NOI is particularly valuable because it reveals the historical profitability of a property investment, offering insights into its profit potential on a forward-looking basis. This makes NOI not just a practical measure for evaluating the current profitability of a property but also an effective tool for comparing different property investments. It provides a more ‘apples-to-apples’ comparison by excluding financing costs, debt services, and capital expenditures from its calculation.

For Example

Consider a condo building with the following financial profile:

Revenue Breakdown:

  • Rental Income: $20,000
  • Parking Fees: $5,000
  • Laundry Machines: $1,000

Total Revenue (TRR): $26,000

Operating Expenses Breakdown:

  • Property Management Fees: $1,000
  • Property Taxes: $5,000
  • Repair and Maintenance: $3,000
  • Insurance: $1,000

Total Operating Expenses (TOE): $10,000

Using this data, the Net Operating Income (NOI) for the condo building would be calculated as follows:


NOI = $26,000 – $10,000

NOI = $16,000

So in this example, the condo building generates a Net Operating Income of $16,000.

What is a Good NOI for a Rental Property?

Determining a “good” Net Operating Income (NOI) for a rental property can be subjective, as it depends on factors like property type, location, and the real estate market’s condition. Generally, a rental property is seen favorably if it has a positive NOI that surpasses similar properties, indicating profitability.

In contrast, a negative NOI suggests that the property’s operational costs exceed its income, marking it as unprofitable. To assess a rental property’s value using NOI, investors typically compare it to the property’s market value or purchase price.

What is a Good NOI Margin?

To effectively compare different properties, Net Operating Income (NOI) is often standardized into a margin. The NOI margin is a measure of a property’s operating efficiency and is found by dividing NOI by the total property revenue and then multiplying the result by 100 to get a percentage.

This margin essentially shows what portion of every dollar earned in revenue is retained as net operating profits (NOI). A higher NOI margin indicates a larger portion of revenue is converted into NOI, reflecting operational efficiency. Conversely, a lower NOI margin suggests operational inefficiency.

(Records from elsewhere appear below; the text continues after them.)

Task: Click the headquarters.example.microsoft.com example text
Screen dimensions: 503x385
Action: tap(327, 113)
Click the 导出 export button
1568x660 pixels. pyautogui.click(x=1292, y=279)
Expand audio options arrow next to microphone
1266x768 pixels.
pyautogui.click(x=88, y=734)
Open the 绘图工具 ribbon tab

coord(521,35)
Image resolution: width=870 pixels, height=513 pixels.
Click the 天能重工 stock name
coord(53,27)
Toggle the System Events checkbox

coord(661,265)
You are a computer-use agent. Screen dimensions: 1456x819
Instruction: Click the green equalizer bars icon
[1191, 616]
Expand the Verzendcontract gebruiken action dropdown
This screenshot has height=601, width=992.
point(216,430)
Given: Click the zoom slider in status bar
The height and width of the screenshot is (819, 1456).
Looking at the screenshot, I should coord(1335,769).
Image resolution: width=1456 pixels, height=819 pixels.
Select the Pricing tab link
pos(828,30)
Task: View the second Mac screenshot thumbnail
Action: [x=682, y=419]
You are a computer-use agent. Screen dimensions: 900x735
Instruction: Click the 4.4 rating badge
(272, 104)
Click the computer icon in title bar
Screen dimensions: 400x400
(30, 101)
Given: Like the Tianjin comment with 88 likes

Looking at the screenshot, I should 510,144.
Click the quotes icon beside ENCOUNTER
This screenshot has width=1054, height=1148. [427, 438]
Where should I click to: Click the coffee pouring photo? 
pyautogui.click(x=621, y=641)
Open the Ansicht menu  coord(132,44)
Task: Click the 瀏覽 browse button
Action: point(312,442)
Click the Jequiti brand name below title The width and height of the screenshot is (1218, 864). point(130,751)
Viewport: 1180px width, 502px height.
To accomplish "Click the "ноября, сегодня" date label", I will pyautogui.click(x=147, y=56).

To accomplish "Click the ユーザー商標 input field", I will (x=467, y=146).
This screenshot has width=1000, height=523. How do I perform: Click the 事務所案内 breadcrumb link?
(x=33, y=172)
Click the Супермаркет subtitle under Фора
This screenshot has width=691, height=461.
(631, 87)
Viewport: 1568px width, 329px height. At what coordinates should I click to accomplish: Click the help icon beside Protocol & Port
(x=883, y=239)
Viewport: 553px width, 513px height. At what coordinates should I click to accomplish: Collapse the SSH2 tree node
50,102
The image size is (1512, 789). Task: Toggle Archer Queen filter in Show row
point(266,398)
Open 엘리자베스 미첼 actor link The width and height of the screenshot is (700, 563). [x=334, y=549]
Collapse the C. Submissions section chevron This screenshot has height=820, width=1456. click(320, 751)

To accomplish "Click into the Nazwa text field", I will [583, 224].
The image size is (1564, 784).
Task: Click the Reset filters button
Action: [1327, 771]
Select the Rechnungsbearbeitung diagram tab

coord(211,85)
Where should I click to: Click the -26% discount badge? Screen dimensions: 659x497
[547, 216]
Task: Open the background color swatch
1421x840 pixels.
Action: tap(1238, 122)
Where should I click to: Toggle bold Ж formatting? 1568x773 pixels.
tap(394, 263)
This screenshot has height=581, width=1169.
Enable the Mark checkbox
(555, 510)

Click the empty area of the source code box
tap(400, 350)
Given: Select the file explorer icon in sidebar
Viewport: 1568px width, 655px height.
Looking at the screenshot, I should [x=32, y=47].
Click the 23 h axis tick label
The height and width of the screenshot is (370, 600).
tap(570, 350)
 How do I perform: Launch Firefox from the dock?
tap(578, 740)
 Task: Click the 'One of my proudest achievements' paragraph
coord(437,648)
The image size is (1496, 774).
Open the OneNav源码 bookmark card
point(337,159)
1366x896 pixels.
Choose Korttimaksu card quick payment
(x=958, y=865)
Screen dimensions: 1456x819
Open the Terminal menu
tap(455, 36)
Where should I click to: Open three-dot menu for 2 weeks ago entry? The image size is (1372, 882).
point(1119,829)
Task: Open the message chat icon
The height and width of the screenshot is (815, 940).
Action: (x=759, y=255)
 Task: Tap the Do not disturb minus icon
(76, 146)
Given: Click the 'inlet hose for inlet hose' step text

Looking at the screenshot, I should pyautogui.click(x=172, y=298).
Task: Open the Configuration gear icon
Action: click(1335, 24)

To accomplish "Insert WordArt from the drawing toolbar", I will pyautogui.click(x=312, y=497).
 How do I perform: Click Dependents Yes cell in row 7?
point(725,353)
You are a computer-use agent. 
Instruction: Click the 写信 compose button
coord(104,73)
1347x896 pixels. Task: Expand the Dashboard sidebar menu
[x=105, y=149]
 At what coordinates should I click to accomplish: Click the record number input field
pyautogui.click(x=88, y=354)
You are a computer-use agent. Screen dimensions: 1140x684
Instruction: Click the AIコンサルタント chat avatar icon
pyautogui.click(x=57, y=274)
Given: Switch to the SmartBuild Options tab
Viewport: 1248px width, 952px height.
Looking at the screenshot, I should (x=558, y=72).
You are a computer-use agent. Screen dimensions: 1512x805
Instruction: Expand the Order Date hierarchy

However, to gain meaningful insights, it’s important to compare the NOI margin with similar properties in terms of type, class, and location, rather than analyzing it in isolation. This comparison provides a relative benchmark for a more comprehensive analysis.

The Bottom Line

Net Operating Income (NOI) is a key measure of a property’s profitability, calculated by deducting operating expenses from total revenue. The greater the revenue and lower the expenses, the more profitable the property. NOI essentially indicates whether the income from a property justifies the costs of owning and maintaining it.